* Data in this exercise
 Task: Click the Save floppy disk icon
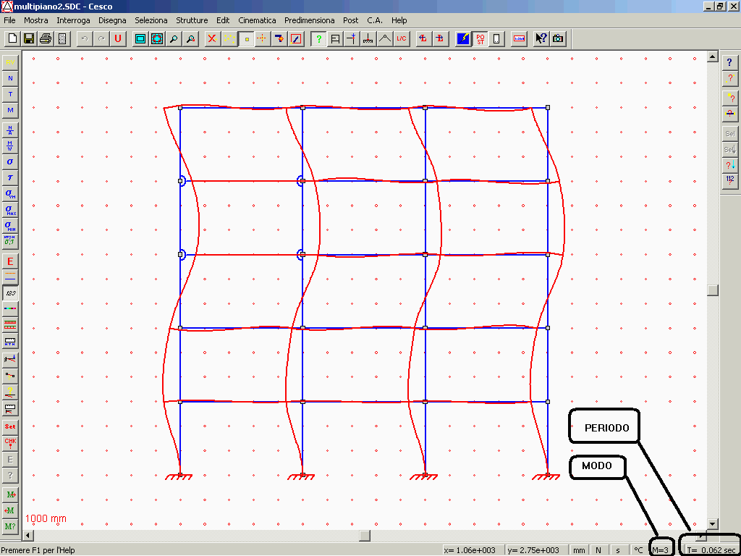pyautogui.click(x=29, y=39)
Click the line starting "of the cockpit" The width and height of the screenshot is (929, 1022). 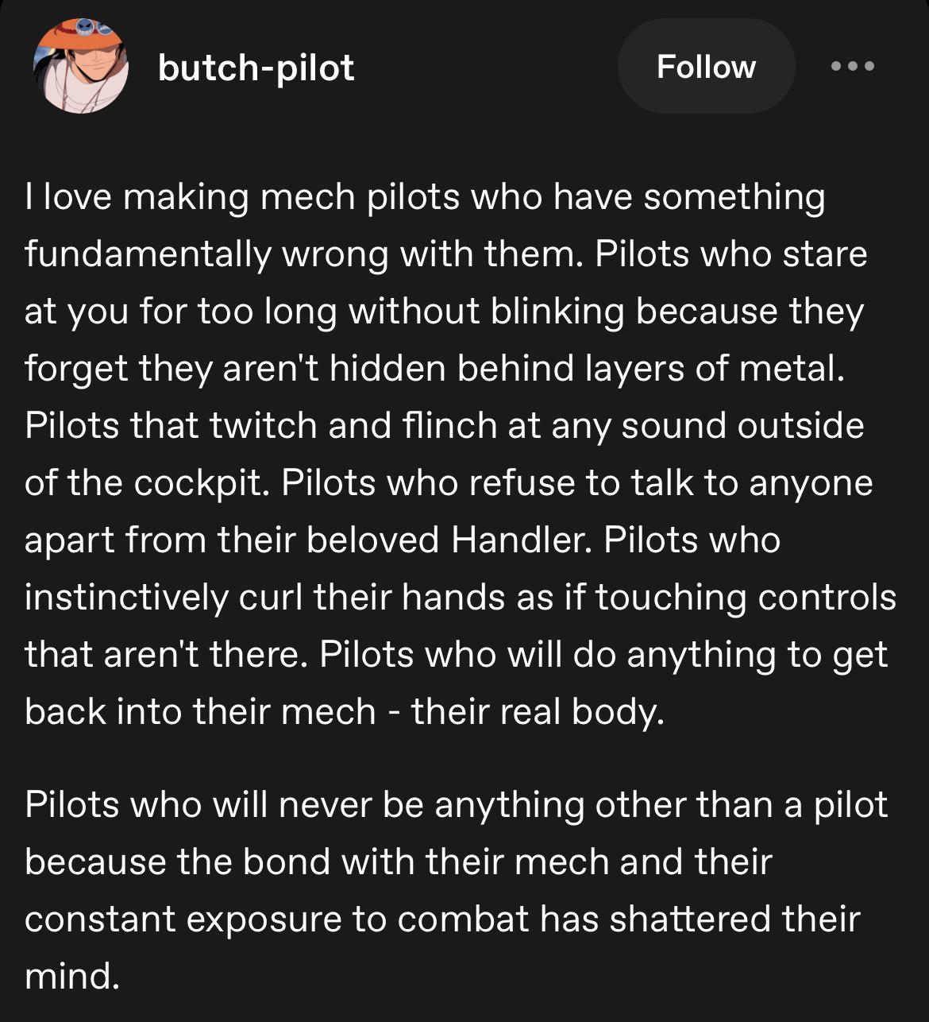point(449,483)
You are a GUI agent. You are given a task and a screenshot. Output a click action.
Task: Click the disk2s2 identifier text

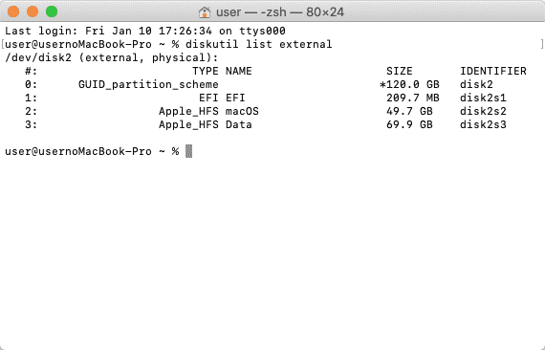click(483, 111)
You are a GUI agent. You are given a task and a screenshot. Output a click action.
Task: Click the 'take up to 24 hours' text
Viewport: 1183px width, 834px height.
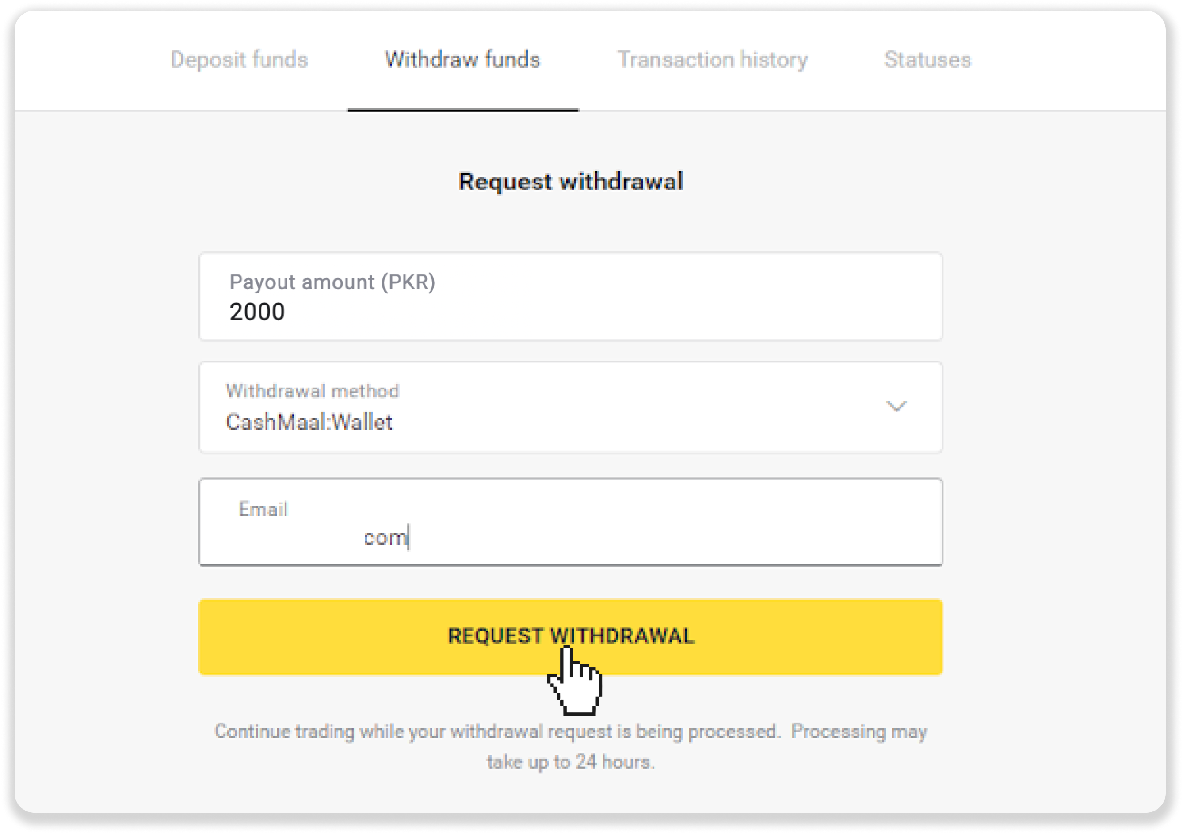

* Task statement
What you output must be exactly the lines from the line with "Task: Click the disk2s2 identifier text" through the last line of the listing, pictures excluded.

* Expected output
Task: Click the disk2s2 identifier text

click(483, 111)
You are a GUI agent. You are given a task and a screenshot. Output a click action.
Task: Click the 'take up to 24 hours' text
Viewport: 1183px width, 834px height.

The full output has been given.